*DATA EXTRACT*:
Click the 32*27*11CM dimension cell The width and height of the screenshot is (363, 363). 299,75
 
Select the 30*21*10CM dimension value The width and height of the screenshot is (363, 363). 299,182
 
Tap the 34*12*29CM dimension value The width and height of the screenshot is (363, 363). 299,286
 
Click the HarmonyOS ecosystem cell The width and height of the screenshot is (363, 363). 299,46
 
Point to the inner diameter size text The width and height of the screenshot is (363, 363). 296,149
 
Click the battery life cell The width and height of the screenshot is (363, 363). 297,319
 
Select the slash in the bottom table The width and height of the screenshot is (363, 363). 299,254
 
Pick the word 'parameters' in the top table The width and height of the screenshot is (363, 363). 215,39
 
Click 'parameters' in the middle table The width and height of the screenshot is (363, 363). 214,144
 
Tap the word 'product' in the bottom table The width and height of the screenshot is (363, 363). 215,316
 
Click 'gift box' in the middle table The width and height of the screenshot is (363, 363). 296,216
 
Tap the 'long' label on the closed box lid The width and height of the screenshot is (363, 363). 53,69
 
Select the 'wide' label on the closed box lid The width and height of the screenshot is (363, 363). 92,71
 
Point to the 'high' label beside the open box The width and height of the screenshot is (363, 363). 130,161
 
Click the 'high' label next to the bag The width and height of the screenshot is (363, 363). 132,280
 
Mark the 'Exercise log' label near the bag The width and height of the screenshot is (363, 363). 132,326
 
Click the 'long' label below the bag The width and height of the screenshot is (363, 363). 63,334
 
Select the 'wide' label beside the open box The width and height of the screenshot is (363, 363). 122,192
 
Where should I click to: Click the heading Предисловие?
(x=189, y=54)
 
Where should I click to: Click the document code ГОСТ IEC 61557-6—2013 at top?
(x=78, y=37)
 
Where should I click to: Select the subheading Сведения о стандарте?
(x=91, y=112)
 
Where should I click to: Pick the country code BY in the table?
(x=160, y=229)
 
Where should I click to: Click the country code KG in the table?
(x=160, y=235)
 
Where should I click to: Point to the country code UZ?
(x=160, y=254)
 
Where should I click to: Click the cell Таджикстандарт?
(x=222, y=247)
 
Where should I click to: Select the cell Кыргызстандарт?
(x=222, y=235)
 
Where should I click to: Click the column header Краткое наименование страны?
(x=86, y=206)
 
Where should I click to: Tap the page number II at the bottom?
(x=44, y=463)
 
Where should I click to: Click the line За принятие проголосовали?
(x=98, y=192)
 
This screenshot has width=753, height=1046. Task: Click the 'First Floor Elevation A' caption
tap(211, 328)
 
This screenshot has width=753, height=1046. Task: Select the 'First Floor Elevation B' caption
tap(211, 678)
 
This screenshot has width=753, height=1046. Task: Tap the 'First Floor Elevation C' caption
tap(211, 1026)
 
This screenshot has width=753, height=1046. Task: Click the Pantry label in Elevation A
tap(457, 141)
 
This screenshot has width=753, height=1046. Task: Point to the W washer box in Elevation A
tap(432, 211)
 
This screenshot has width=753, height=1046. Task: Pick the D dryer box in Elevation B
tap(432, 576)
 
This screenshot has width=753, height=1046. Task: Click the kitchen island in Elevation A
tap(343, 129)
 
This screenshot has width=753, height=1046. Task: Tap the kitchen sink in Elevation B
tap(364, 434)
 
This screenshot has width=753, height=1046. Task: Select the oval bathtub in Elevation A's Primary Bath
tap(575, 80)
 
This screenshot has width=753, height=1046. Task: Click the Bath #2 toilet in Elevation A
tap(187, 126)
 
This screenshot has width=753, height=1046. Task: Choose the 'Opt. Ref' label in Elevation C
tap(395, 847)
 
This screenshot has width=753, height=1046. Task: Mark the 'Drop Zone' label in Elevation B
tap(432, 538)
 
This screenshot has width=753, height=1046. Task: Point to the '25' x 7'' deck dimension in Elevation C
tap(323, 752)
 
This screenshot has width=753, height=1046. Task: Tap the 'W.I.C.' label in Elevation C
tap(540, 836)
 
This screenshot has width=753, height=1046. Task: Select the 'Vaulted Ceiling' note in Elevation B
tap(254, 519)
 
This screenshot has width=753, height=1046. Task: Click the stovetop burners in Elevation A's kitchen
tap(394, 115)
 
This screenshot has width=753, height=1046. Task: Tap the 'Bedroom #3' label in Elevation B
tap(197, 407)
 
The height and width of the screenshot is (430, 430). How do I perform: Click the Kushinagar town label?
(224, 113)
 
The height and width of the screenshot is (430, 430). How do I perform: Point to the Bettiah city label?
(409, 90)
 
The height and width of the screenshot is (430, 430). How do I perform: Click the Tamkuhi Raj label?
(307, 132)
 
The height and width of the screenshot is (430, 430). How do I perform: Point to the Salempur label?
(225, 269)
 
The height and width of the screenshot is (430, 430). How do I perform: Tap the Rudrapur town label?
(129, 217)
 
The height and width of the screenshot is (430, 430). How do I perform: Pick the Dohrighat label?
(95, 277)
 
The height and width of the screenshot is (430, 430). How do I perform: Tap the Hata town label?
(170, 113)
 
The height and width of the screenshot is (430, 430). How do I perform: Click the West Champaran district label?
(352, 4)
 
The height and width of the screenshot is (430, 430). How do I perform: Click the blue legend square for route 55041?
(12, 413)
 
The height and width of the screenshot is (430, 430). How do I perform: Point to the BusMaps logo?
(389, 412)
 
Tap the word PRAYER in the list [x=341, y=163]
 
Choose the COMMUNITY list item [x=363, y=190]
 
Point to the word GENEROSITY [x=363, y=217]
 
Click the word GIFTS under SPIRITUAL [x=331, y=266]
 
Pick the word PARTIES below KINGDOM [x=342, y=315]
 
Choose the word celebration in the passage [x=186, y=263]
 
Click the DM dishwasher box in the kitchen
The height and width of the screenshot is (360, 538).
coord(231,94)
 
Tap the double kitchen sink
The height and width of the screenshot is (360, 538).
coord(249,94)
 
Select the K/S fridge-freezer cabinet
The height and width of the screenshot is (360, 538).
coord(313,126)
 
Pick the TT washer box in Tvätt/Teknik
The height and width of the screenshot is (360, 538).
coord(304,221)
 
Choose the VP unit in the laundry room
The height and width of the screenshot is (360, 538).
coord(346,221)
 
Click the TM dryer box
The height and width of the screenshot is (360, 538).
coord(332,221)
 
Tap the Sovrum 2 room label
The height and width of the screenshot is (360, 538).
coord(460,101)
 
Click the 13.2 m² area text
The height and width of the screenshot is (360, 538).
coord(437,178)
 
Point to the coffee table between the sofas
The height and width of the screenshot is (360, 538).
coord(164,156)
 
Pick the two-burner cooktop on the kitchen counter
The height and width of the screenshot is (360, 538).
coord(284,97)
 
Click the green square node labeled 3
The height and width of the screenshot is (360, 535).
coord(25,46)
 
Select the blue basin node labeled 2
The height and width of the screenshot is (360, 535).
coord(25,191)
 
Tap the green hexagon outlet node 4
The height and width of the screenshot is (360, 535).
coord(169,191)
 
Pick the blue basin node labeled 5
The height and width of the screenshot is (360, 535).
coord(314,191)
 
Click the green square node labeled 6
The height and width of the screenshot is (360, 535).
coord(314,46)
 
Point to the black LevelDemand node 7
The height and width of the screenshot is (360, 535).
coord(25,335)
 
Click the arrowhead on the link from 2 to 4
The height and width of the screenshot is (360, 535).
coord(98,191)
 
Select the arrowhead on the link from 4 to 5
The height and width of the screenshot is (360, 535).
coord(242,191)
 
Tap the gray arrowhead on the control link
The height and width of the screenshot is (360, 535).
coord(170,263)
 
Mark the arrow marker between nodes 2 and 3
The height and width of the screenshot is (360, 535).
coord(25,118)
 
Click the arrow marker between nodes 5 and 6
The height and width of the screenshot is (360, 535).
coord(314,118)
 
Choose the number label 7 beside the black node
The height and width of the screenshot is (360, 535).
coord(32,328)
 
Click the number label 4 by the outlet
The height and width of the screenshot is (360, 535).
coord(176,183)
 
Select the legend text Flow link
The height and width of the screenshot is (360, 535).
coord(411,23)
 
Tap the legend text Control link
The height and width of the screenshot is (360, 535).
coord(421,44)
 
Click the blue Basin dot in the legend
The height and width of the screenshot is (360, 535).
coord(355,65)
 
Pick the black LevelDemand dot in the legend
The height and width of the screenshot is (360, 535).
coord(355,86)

*OBJECTIVE*:
Update everything from the start of these lines down to the line containing "Select the 30*21*10CM", replacing "dimension" with "size" and changing nothing else.

*RESULT FOR THIS EXERCISE*:
Click the 32*27*11CM size cell The width and height of the screenshot is (363, 363). 299,75
 
Select the 30*21*10CM size value The width and height of the screenshot is (363, 363). 299,182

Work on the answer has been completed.